Little boys like to brag about their dads. I used to brag about the fact that my dad knew more languages than most of my friends’ dads did. And since we were all Christians it pulled even bigger weight that my dad could speak Hebrew. That was cool. We imagined him hanging out talking to Moses or Abraham. But I always lost the bragging rights to the kid whose dad had served in Vietnam. His dad was a medic in the Marines which meant that he was in combat but didn’t get to carry a gun. We all agreed that this was disappointing. It would have been cooler if he had driven a tank or had flown a fighter plane.

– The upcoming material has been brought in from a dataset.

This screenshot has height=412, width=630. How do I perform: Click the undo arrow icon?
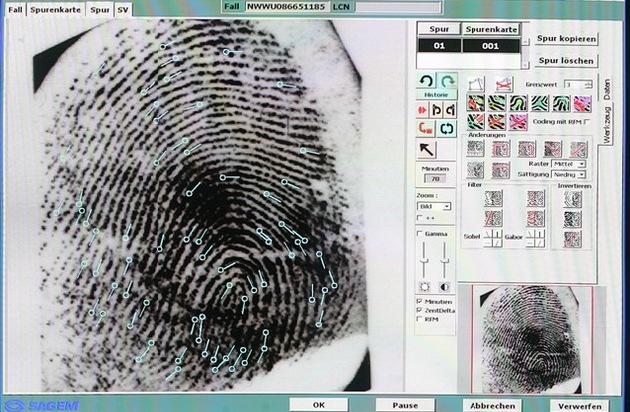(x=426, y=81)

But we all agreed that being a Marine medic in Vietnam was cooler than knowing Hebrew. His dad was cooler than mine.

The author of the letter has been making an argument from the very beginning of the letter based around this fundamental claim, ‘Jesus is better than…’ Jesus is better than angels. Jesus is better than Moses and Moses’ law. Jesus is better than the line of priests that come from Aaron. Jesus is better than the sacrifices that they offer. Now we find in this chapter that Jesus is better than the tabernacle Moses built and the covenant that he made for his people is better than the one that God made with the Israelites at Mt. Sinai.

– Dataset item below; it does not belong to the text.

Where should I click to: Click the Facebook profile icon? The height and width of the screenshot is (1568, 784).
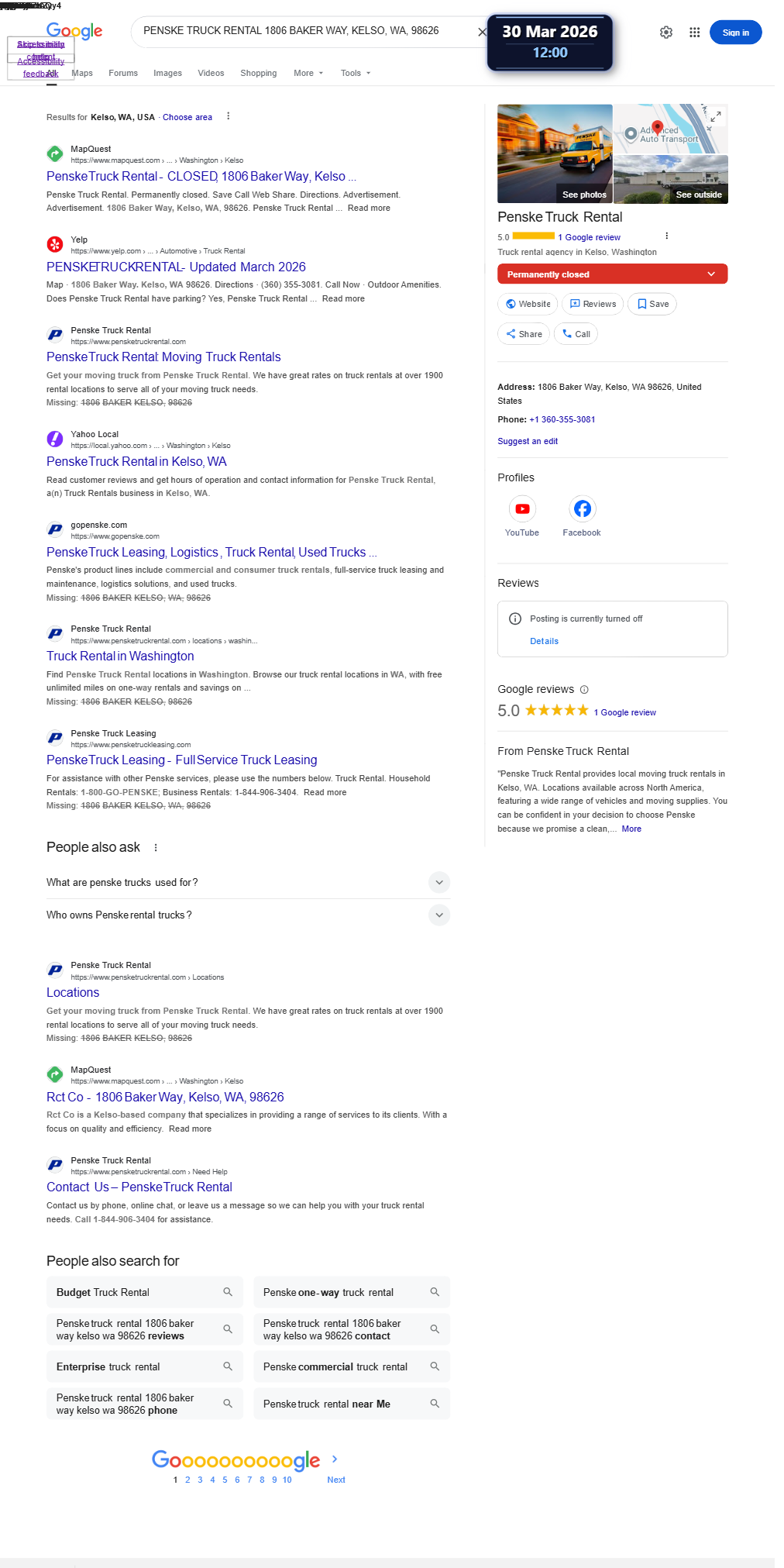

So, first, Jesus is better than the tabernacle built by Moses. God showed Moses a vision of the temple in heaven while he was on the mountain surrounded by God’s glory. Moses was careful to build the tabernacle to look just like the one that God showed him. At this point we too quickly jump to a dualism that comes to us from the great Greek philosopher Plato. He, following others before him, proposed that the material world was simply a shadowy representation of the real world ‘in heaven’. The world of form or idea was eternal and unchanging. This world that we inhabit is constantly changing, being born, aging, dying, and being reborn. The spiritual or heavenly world was greater while the material world was lesser, and to some, a sad mistake that must be endured and escaped.

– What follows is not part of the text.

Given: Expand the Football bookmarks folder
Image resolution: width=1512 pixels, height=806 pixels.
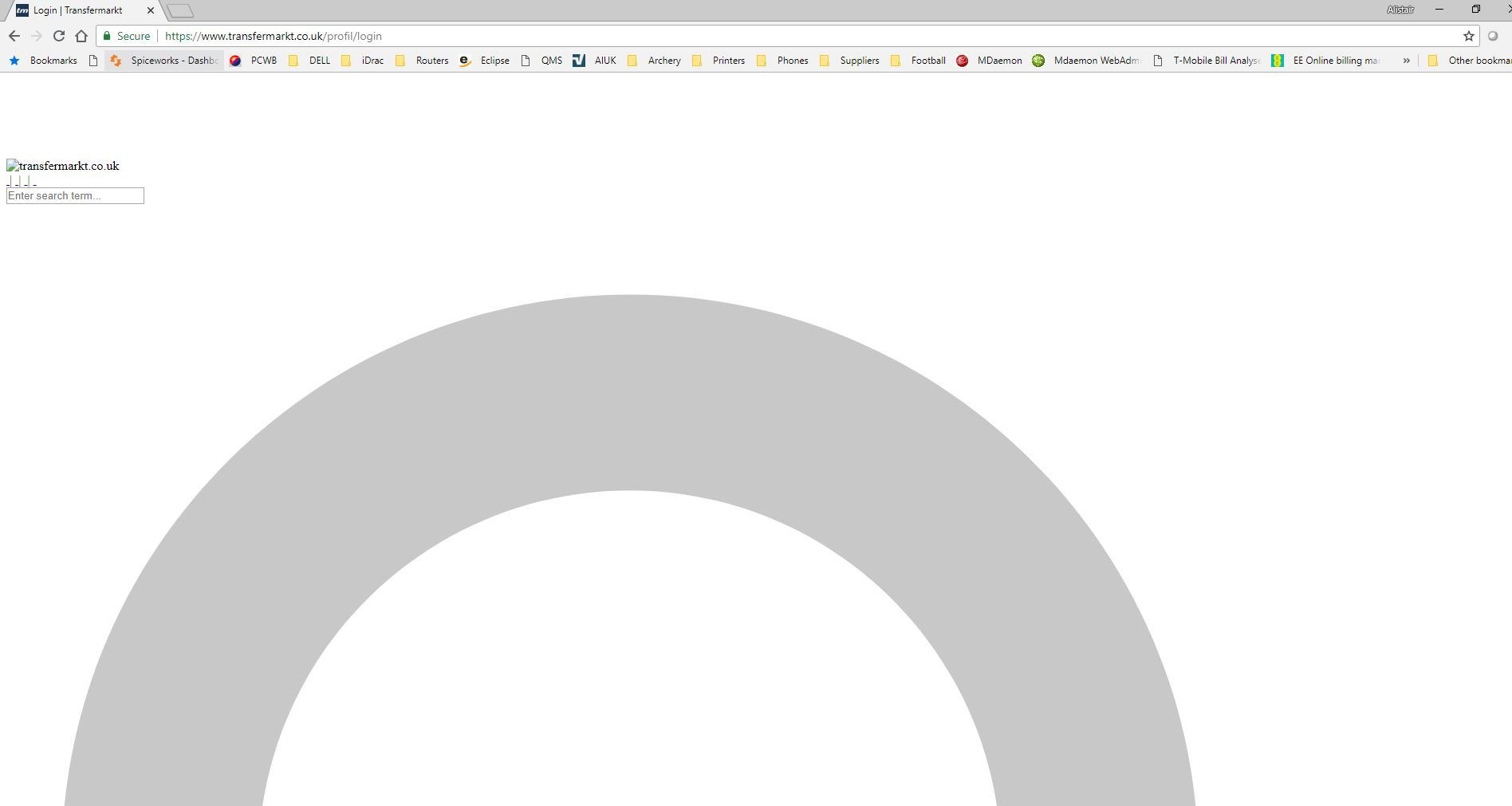Looking at the screenshot, I should [x=919, y=61].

But that isn’t what our author is saying at all. The tabernacle, and later the temple in Jerusalem, participated in that heavenly perfection. God had designed it, revealed it and commanded it. In the mind of a devout Jew the partition between ‘heaven’ (God’s realm) and ‘earth’ (the human realm) was porous in the tabernacle. Indeed, the holy of holies was part of God’s throne room. So, instead of reading this in the platonic terms of spirit/heaven ‘good’, matter/earth ‘bad’, this should be read in terms of the fulfillment of the tabernacle/temple in Jesus. And this is the conclusion of the chapter quoting the great promise in the book of the prophet Jeremiah 31. God had made a covenant with Israel thru Moses. He had given them his law and made him his people. It was thru them that he would save the world. But the law could never give life. It could only guide and condemn. And it separated the Jew from the Gentile. But Jeremiah says that there would come a time when God would make a new covenant with his people. And this time, he would write his law upon his people’s hearts. And when he did that he would forgive their sins forever. And he has made this new covenant thru the blood of Jesus.